++++ EXTRACTED INFORMATION ++++

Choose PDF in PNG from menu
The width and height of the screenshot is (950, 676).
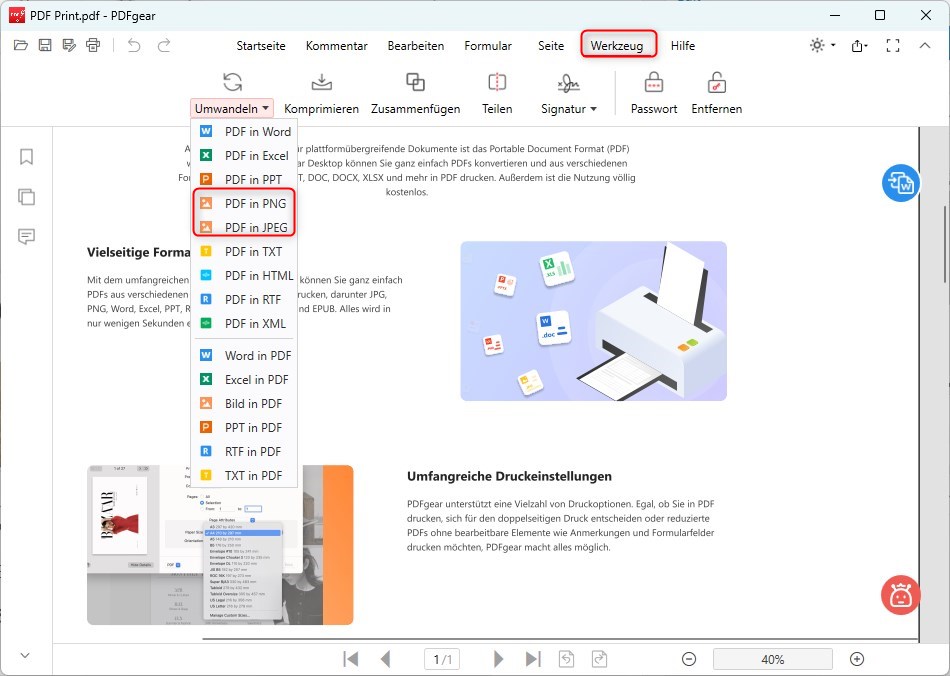tap(255, 203)
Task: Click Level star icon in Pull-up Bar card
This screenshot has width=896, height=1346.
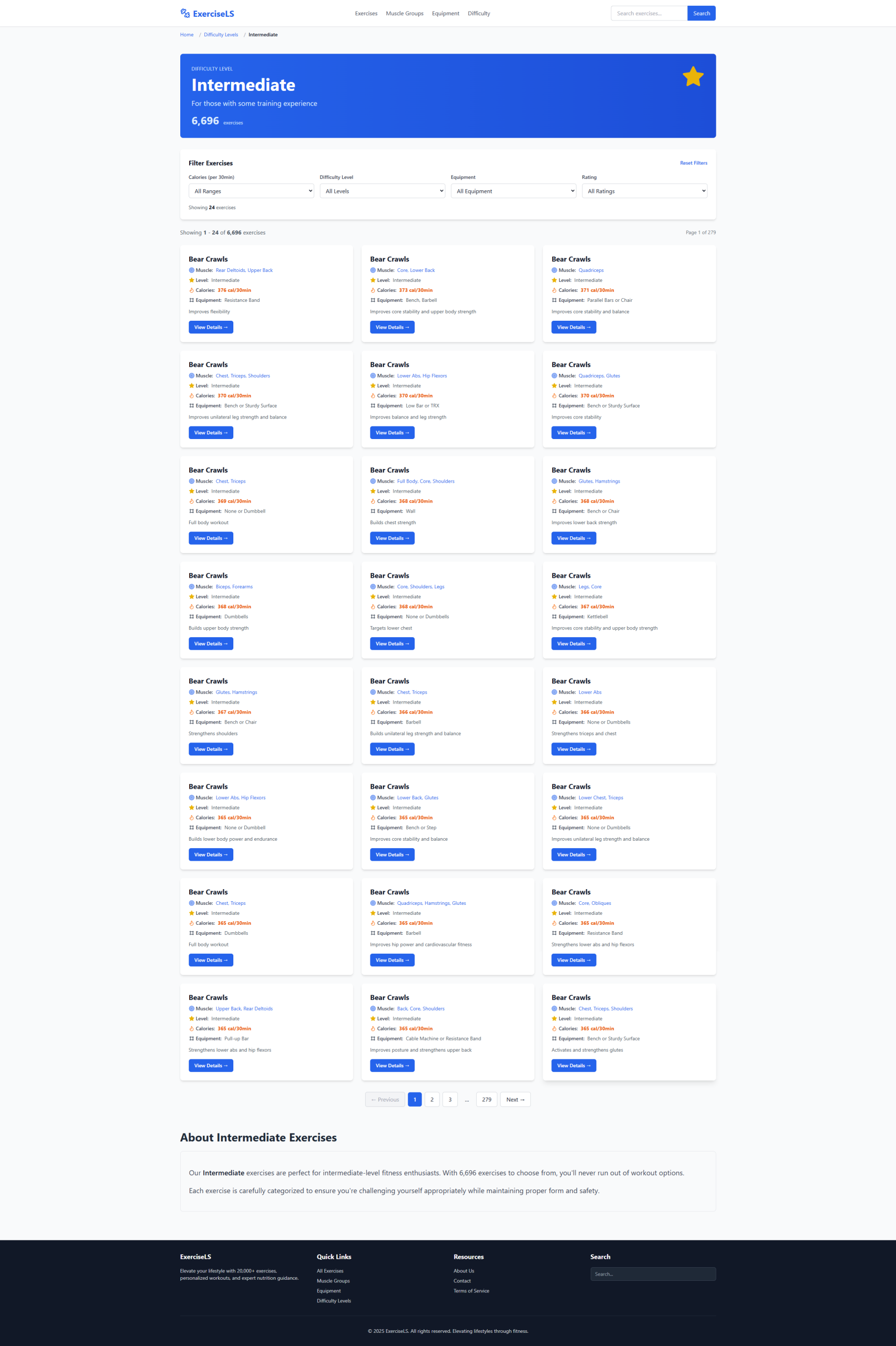Action: click(x=191, y=1018)
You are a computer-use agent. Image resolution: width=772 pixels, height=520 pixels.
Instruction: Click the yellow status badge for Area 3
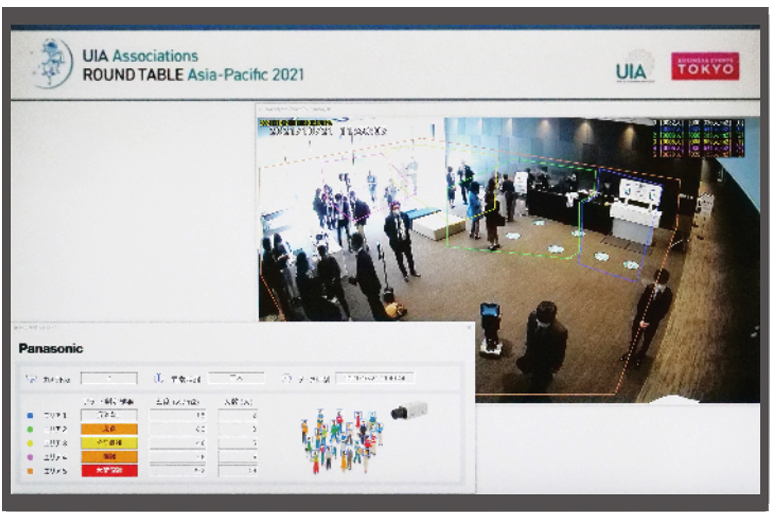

++++

Rewrite all of the material above, replacing "screenshot" with "capture" and keeping everything else the same. Leave the pictures out.

> PROBLEM SOLUTION:
Choose PDF in PNG from menu
The width and height of the capture is (950, 676).
tap(255, 203)
Task: Click Level star icon in Pull-up Bar card
This capture has width=896, height=1346.
Action: click(x=191, y=1018)
You are a computer-use agent. Image resolution: width=772 pixels, height=520 pixels.
Instruction: Click the yellow status badge for Area 3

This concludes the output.